Anyway, I bought the graphic version with the idea that I might do a side-by-side-by-side comparison between the original novel, the graphic novel and movie, though I have low expectations for the movie and have not particularly been looking forward to that part of it. The thing about books, especially books from childhood, is that they encourage you to formulate very vivid and very exact mental images of characters and settings and worlds. And for something as ingrained in my childhood-to-adult brain, with some VERY exact images of how things would look, even picking up the graphic novel was scary. You don’t want someone else coming around and screwing up your idea of things – get out of my book, pictures!!! – so my reaction to this adaptation was, in a lot of ways, similar to most people’s reactions to movie adaptations of beloved books.
Now, I’ve never really been one to complain about a movie’s lack of faith to, or even reverence for, a book’s plot. I do have a basic understanding of movies’ restrictions, as well as their strengths. They can lend a grandeur to a world that would otherwise be kind of sketchy in my unimaginative mind, but they can also gloss over things that I pick out to be important points from books. They can also leave a whole lot of stuff out. I’m a little more forgiving of movies for that sort of thing. They’re made for broad audiences. They’re made for people who have never read the book. They’re made for people who don’t want to spend 2 weeks reading a book and then even longer digesting it. They’re made for oppressively hot summer afternoons and for taking a break from Christmas.
But graphic adaptations of books have a different challenge. You wouldn’t write a graphic adaptation of a book without a great deal of love and reverence for the source material. The audience won’t be that big, you generally won’t stand to make gobs and gobs of money, and it takes a huge individual (or possibly group) effort and time investment to make it happen. So I’m almost more likely to go into a graphic adaptation of a book with really high expectations that it will at least be a whole adaptation with relative faith to the spirit of the source.

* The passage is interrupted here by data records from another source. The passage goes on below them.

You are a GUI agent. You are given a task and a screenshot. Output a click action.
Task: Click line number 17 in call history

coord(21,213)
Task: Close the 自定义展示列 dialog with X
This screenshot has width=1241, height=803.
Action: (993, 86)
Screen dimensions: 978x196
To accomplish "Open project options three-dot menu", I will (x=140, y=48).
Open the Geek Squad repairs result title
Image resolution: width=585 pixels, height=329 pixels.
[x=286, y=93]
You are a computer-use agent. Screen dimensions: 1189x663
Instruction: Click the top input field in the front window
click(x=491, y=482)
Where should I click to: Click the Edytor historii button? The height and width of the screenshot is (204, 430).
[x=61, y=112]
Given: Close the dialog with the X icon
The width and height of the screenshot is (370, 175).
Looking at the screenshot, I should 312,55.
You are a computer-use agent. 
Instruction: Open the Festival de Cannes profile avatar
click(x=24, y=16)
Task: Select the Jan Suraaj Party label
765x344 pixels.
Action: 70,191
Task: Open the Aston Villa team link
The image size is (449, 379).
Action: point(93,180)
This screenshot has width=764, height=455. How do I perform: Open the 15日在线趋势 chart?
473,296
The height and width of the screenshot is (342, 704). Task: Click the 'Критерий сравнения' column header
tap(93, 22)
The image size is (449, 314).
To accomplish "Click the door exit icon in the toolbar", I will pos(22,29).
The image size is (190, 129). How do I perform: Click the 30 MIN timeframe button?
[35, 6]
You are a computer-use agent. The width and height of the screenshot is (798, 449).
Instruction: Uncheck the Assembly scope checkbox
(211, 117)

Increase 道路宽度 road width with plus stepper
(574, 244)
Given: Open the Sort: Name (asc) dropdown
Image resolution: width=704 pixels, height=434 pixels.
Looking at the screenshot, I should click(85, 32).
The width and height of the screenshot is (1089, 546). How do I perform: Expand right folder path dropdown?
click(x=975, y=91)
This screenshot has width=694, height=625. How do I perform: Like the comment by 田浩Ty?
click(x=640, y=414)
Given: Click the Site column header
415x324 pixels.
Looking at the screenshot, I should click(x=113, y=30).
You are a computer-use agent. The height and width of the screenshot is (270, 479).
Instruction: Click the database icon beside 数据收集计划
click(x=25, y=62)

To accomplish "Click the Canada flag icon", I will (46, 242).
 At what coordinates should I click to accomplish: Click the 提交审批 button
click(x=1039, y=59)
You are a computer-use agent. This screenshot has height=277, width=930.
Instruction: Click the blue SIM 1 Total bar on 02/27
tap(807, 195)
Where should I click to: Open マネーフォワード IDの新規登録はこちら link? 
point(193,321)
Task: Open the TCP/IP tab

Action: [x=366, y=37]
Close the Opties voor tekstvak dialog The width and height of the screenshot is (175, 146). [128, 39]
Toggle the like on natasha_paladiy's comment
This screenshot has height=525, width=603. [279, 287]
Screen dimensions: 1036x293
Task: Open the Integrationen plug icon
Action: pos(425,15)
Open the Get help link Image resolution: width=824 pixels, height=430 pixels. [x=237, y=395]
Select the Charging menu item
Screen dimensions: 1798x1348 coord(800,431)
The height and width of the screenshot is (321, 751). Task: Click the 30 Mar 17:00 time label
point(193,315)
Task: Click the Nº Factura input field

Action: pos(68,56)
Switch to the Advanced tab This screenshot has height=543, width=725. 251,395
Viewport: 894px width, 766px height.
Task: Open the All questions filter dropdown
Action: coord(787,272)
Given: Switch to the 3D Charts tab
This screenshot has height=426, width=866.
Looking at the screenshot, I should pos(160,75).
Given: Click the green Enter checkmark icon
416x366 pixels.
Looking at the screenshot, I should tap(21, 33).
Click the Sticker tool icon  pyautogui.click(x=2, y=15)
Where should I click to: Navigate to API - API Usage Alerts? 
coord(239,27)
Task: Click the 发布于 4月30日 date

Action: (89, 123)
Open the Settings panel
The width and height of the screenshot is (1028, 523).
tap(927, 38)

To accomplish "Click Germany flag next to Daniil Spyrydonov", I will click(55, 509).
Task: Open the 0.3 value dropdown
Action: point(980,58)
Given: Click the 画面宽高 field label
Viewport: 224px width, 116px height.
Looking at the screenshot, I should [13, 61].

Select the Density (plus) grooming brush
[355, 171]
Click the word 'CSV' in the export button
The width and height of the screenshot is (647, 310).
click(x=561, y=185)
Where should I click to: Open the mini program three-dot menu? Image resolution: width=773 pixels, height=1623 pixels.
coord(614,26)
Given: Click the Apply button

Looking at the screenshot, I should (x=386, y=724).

That said, I have to make sure that I’m not setting myself up for disappointment when, for instance, the world Hope Larson creates isn’t as vivid or colorful or terrifying as what I got from the book oh so many years ago. She got IT’s ooze right, I think, and the general barrenness of IT’s chamber right, I think, but the blue and black palette of the book didn’t allow for the disgusting pinky-gray color I’d always imagined, and come on. Even if the whole book had been blue and black, you at least have to make IT a disgusting pinky-gray color. I also think IT was a little too big. You see? You see what I mean? All of these nitpicky problems with what is otherwise a very well executed act of love from an obvious fan and talented artist! I’m a jerk!
Anyway, this is a tangential discussion to what I originally came here to write (which will have to wait for another day when I can focus more), which was Comic Books vs. Comic Book Movies. So think about that one for a while, compose your thoughts, and let’s discuss.